- _Page text_
'''

Studio album by g.o.d
- Released: January 26, 1999
- Recorded: 1998–1999
- Studios: Bay Studio Seoul Studio Enterprise Studio
- Genres: K-pop; R&B; dance pop;
- Length: 35:25
- Language: Korean
- Labels: EBM, Synnara Records
- Producer: Park Jin-young

G.o.d chronology
|  | Chapter 1 (1999) | Chapter 2 (1999) |

Singles from Chapter 3
- "To Mother" Released: January 26, 1999;

= Chapter 1 (g.o.d album) =

Chapter 1 is the debut album of the South Korean pop music group g.o.d, released on January 26, 1999. The album was produced by songwriter and JYP Entertainment founder Park Jin-young. The promoted track is "To Mother" (어머님께), which the group sang for their debut televised performance on January 13, 1999.

'''

- _Stated task 1_
List every genre the album page assigns to the album.
- _Stated task 2_
Reproduce the album page between "G.o.d chronology" and "January 13, 1999.", inclusive, swapping "debut" for "first".
- _Stated task 3_
Summarize the album page in two sentences.
Rely only on the album page for this work.

- _Provided material_
'''

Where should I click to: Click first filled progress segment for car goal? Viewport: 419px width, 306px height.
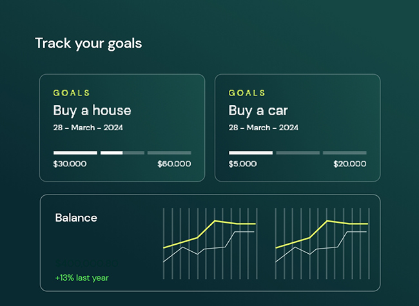(251, 153)
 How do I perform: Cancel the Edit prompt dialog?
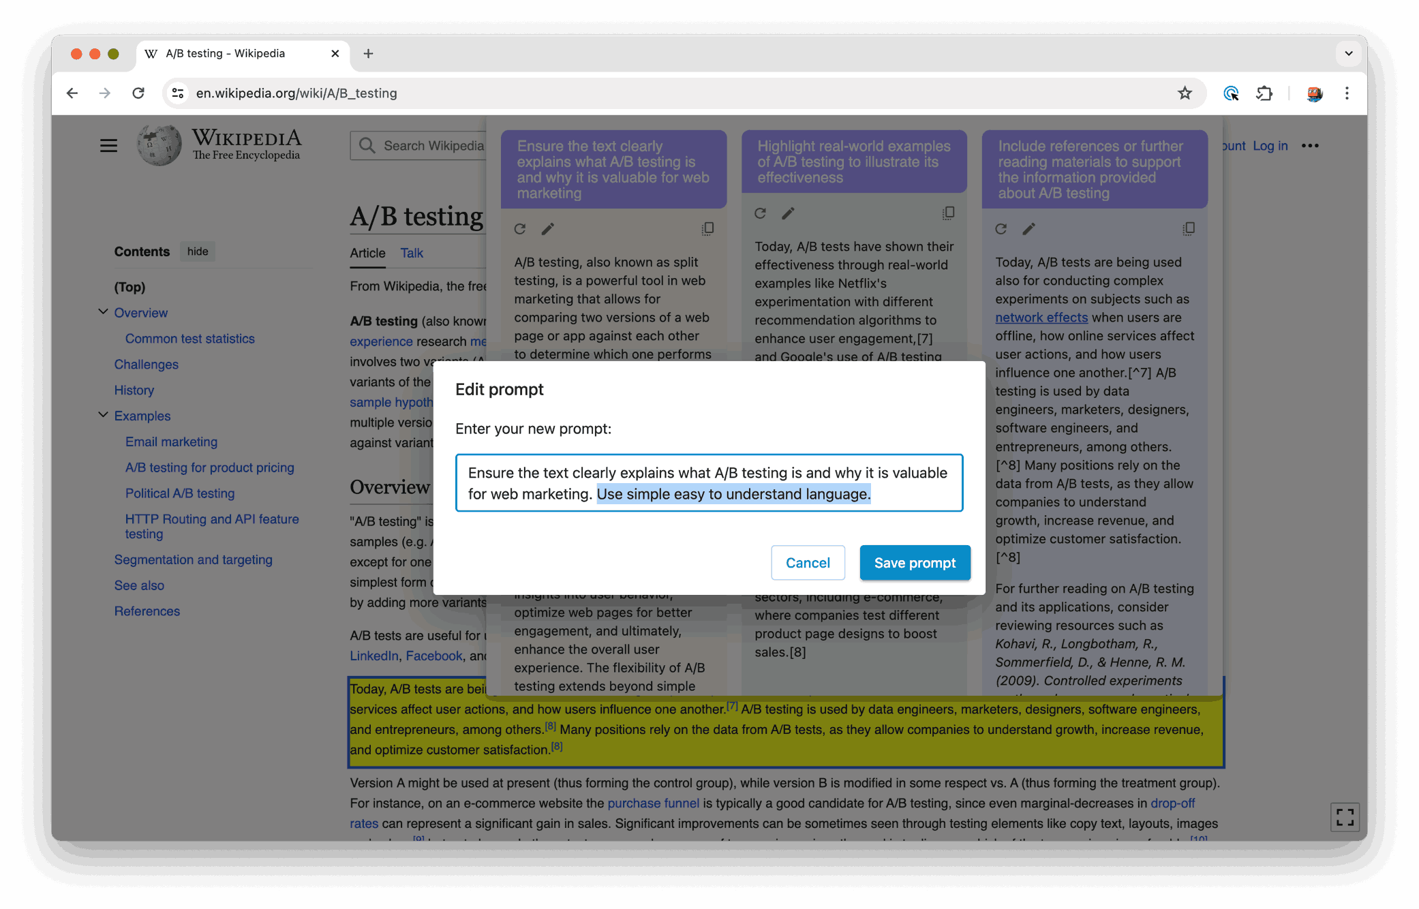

'''

- _Final result 1_
K-pop; R&B; dance pop

- _Final result 2_
G.o.d chronology
|  | Chapter 1 (1999) | Chapter 2 (1999) |

Singles from Chapter 3
- "To Mother" Released: January 26, 1999;

= Chapter 1 (g.o.d album) =

Chapter 1 is the first album of the South Korean pop music group g.o.d, released on January 26, 1999. The album was produced by songwriter and JYP Entertainment founder Park Jin-young. The promoted track is "To Mother" (어머님께), which the group sang for their first televised performance on January 13, 1999.

- _Final result 3_
Chapter 1 is the debut album of the South Korean pop music group g.o.d. It was released on January 26, 1999, and produced by Park Jin-young, and its promoted track is "To Mother," which the group sang for their debut televised performance on January 13, 1999.